▸ **Material for this exercise**:
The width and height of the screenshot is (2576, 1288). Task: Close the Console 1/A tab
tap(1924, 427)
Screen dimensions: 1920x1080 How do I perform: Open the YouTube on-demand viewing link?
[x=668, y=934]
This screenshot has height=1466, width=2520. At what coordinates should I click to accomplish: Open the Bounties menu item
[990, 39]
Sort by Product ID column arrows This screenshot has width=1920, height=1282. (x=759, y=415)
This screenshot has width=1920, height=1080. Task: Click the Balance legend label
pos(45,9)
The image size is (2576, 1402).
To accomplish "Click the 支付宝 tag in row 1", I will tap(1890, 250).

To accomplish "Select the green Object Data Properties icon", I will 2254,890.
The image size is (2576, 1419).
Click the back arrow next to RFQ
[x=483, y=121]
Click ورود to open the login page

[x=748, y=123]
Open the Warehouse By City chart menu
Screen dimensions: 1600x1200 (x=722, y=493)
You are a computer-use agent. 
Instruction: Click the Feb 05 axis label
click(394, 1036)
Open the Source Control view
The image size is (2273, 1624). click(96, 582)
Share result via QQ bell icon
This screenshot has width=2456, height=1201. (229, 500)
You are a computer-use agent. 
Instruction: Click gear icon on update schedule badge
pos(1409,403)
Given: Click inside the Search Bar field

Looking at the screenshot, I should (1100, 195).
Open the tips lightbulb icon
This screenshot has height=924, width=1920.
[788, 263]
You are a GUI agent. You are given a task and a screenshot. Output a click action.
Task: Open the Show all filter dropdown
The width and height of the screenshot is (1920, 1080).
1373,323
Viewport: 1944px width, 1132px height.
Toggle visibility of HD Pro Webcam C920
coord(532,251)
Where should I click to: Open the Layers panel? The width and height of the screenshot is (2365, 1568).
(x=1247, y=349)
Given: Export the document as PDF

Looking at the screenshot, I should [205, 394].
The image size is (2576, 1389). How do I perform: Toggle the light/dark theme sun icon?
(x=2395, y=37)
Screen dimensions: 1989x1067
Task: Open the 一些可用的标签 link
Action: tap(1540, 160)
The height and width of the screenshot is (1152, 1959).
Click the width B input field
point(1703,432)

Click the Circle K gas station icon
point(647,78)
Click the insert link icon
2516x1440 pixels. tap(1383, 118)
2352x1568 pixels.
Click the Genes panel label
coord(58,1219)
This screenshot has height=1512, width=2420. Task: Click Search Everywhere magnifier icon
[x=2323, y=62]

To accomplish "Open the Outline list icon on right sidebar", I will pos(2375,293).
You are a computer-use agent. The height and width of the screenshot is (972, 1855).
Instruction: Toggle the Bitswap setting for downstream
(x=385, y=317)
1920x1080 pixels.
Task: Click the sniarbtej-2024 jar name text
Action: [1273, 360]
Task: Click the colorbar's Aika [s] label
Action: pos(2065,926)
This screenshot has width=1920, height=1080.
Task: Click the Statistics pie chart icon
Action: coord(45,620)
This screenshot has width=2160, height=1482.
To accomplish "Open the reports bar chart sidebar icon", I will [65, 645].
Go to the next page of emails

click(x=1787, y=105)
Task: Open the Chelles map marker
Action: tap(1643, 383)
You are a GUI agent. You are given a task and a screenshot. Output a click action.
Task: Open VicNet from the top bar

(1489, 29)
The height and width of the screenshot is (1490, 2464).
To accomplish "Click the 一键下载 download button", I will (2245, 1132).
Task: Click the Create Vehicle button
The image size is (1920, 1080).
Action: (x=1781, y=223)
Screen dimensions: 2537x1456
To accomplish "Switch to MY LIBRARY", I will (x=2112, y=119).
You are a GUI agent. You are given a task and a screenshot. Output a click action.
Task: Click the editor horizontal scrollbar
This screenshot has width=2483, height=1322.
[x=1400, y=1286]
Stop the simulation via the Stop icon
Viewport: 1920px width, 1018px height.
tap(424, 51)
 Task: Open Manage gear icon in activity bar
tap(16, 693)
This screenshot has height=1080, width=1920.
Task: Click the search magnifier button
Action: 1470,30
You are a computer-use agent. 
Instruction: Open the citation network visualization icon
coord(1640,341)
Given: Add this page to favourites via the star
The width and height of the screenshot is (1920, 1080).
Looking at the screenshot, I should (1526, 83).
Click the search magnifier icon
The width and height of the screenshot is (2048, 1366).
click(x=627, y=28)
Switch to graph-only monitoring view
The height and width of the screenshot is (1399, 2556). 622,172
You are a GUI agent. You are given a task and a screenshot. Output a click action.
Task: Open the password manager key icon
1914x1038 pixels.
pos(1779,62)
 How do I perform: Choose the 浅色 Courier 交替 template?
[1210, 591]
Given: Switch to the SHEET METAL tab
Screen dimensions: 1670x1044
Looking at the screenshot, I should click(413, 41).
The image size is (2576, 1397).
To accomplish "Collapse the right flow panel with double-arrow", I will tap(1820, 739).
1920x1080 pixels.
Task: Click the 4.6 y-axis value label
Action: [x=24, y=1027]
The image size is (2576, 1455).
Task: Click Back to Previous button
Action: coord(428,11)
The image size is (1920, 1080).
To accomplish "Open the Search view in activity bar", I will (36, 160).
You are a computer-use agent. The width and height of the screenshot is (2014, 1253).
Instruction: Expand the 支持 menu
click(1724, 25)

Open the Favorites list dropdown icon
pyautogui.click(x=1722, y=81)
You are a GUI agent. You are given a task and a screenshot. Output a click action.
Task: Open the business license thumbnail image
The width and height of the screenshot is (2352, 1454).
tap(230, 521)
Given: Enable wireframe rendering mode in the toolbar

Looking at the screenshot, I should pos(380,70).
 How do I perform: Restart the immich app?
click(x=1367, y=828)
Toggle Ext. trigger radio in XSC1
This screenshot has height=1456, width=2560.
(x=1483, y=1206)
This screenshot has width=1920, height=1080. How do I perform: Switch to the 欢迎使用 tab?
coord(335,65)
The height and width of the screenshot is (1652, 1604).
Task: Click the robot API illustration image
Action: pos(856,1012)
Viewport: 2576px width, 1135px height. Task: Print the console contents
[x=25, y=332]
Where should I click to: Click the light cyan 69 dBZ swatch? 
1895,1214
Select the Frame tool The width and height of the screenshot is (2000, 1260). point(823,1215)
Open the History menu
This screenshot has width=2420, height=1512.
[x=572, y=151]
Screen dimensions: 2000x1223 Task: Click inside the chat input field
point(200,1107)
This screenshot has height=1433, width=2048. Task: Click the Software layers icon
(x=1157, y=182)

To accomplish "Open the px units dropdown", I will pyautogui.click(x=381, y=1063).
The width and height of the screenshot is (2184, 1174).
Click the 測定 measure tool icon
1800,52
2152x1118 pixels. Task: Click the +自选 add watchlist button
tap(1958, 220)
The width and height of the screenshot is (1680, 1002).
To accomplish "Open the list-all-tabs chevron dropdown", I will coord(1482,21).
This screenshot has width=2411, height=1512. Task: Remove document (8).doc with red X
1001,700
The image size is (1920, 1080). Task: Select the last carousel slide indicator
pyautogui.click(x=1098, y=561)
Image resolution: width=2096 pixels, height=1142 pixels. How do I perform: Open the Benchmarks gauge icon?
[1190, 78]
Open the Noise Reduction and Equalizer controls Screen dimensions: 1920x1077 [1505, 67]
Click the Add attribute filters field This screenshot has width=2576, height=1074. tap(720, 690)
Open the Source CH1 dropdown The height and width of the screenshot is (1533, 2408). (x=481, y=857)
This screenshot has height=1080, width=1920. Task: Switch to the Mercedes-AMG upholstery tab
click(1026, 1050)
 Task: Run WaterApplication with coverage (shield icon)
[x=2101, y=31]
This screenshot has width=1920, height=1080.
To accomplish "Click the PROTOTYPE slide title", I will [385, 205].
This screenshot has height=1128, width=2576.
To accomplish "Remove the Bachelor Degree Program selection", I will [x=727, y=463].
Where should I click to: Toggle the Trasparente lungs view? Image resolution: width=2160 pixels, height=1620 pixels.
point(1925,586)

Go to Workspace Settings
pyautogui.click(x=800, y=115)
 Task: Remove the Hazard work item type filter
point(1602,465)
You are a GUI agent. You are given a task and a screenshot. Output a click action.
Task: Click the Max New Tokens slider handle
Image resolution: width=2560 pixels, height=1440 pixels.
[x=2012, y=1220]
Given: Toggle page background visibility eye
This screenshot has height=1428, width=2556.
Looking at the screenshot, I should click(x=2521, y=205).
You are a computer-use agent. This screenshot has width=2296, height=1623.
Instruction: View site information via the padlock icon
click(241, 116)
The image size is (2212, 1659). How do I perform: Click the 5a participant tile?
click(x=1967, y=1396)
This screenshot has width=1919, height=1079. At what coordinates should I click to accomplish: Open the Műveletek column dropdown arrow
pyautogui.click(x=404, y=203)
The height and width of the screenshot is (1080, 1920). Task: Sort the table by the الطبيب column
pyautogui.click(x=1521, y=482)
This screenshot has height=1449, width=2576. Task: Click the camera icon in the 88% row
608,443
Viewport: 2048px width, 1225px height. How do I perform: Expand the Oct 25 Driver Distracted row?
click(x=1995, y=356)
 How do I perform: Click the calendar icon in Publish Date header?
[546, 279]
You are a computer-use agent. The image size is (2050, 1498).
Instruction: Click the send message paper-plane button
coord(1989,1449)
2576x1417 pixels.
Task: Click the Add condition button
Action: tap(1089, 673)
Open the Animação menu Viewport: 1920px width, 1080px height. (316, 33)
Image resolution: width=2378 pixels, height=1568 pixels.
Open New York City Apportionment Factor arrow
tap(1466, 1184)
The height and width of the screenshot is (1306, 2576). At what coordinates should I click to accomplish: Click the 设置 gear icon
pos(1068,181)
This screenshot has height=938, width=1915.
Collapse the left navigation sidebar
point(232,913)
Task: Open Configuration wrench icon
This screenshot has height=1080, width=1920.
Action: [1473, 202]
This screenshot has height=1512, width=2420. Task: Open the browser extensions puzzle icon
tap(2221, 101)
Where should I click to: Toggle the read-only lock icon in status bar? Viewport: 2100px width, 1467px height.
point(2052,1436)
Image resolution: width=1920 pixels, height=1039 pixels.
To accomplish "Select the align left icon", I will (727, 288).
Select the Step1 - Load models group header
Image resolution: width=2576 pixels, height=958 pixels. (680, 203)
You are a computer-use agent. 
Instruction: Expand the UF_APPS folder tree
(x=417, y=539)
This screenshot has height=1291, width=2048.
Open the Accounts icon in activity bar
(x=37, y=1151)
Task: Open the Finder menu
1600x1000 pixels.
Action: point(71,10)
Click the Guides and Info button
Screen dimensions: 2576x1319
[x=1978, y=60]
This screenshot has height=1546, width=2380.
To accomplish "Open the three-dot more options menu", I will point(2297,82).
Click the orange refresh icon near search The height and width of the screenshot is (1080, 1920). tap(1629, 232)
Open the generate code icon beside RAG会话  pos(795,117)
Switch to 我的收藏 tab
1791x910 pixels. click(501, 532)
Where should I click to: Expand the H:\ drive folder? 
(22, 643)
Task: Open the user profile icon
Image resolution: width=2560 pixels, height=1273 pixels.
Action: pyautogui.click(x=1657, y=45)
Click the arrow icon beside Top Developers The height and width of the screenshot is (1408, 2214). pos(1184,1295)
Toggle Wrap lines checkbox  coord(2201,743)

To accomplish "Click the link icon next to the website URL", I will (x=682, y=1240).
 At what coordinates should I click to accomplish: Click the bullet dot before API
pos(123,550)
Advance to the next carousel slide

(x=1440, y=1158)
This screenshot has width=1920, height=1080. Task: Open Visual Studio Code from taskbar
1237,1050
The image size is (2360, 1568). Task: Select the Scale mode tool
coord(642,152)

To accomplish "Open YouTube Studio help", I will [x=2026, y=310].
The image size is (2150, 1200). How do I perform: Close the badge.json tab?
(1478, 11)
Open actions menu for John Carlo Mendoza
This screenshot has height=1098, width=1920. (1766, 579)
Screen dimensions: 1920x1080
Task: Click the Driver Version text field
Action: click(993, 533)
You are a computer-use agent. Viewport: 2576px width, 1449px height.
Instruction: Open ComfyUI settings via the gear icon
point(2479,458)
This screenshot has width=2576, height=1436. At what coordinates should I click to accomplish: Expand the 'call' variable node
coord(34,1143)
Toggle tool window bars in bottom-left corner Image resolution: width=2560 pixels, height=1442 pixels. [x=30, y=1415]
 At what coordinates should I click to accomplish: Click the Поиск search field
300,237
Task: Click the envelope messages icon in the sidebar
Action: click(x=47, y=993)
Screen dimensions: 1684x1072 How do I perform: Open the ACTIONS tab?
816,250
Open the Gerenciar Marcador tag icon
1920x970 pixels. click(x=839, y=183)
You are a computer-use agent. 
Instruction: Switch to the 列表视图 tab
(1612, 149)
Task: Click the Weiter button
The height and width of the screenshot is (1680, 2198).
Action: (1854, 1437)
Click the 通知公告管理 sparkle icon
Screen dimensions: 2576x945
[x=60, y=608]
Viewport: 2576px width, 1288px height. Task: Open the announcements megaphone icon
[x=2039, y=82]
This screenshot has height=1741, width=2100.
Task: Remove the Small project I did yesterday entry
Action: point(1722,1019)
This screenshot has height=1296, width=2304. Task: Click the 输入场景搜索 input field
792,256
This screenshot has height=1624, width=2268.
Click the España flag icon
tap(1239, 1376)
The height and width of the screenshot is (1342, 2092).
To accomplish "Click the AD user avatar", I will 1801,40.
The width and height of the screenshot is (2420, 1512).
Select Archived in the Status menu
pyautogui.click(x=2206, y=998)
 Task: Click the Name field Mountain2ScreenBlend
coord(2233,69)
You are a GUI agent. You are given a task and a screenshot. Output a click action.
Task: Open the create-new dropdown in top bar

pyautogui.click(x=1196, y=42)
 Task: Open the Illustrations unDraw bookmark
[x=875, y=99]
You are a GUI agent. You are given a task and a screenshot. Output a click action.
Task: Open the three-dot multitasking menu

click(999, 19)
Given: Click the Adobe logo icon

▸ **Task item**: In the data above, which lines lie between the line with "Viewport: 2576px width, 1135px" and the line with "Open the History menu", inclusive? Print those lines exactly and nothing else.

▸ **Exercise output**:
Viewport: 2576px width, 1135px height. Task: Print the console contents
[x=25, y=332]
Where should I click to: Click the light cyan 69 dBZ swatch? 
1895,1214
Select the Frame tool The width and height of the screenshot is (2000, 1260). point(823,1215)
Open the History menu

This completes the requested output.